The LTI Scheme was established under Section 59(3) of the Health Act 1970 (as amended). The conditions covered by the LTI are: acute leukaemia; mental handicap; cerebral palsy; mental illness (in a person under 16); cystic fibrosis; multiple sclerosis; diabetes insipidus; muscular dystrophies; diabetes mellitus; parkinsonism; epilepsy; phenylketonuria; haemophilia; spina bifida; hydrocephalus; and conditions arising from the use of Thalidomide. Under the LTI Scheme, patients receive drugs, medicines, and medical and surgical appliances directly related to the treatment of their illness, free of charge.

There are no plans to extend the list of conditions covered by the Scheme.

Accident and Emergency Services Provision

Ceisteanna (133)

Alan Kelly

Ceist:

133. Deputy Alan Kelly asked the Minister for Health if the new emergency department in University Hospital Limerick will be funded and opened on schedule in 2017; and if he will make a statement on the matter. [4521/17]

Amharc ar fhreagra

Freagraí scríofa

The opening of the new emergency department at University Hospital Limerick has been identified as a priority in the HSE's National Service Plan 2017. To this end, an additional €1.4m has been allocated to facilitate its opening later this year.

Question No. 134 answered with Question No. 84.

Hospital Services

Ceisteanna (135)

Martin Heydon

Ceist:

135. Deputy Martin Heydon asked the Minister for Health his views on the need for increased provision of endoscopy services at Naas General Hospital to allow for reduction in waiting lists in this area following his recent visit; the status of progress; and if he will make a statement on the matter. [4623/17]

Amharc ar fhreagra

Freagraí scríofa

Reducing waiting times for the longest waiting patients is one of this Government's key priorities. Consequently, Budget 2017 allocated €20 million to the NTPF, rising to €55 million in 2018.

In relation to endoscopy services in Naas General Hospital, the Deputy might wish to note that, in December 2016, approximately 75% of patients were waiting less than 9 months and no patient was waiting over 12 months for this service.
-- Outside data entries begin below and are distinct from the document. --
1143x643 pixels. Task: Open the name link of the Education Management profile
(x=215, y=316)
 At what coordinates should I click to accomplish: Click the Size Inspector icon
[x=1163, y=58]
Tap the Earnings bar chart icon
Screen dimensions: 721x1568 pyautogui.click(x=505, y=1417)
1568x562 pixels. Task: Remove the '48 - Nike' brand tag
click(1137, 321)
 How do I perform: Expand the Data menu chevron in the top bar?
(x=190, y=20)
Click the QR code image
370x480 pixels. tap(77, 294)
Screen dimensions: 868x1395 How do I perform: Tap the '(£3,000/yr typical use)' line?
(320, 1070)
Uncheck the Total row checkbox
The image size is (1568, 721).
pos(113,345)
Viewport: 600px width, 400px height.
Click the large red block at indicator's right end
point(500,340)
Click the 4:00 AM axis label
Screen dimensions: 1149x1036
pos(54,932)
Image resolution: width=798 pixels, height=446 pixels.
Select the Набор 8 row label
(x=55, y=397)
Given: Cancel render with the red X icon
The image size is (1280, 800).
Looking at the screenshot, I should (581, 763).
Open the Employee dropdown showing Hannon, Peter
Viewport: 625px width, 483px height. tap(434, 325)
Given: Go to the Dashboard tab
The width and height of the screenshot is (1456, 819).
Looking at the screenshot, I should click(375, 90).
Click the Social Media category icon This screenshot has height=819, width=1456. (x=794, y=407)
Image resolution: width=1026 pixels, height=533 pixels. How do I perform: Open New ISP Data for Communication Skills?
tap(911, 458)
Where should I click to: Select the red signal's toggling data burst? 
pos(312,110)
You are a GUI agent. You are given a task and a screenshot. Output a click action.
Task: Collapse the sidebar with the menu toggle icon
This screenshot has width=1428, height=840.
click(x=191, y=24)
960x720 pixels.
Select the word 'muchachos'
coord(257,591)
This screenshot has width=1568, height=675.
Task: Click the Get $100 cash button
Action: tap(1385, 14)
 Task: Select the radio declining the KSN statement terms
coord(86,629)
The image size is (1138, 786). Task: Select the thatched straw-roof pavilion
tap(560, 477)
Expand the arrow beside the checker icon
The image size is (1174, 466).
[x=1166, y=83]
Capital funding for a project to develop an Endoscopy Unit, Day Ward, Oncology and Physical Medicine Services at Naas Hospital is being considered in the context of the capital funding available in the next few years and the overall priorities for future service development in the Dublin Midlands Hospital Group and nationally.

Hospital Services

Ceisteanna (136)

Brendan Griffin

Ceist:

136. Deputy Brendan Griffin asked the Minister for Health the position regarding the provision of a dedicated obstetrics theatre at University Hospital Kerry, UHK; and if he will make a statement on the matter. [4255/17]

Amharc ar fhreagra

Freagraí scríofa

In relation to this particular query, as this is a service matter, I have asked the HSE to respond to you directly.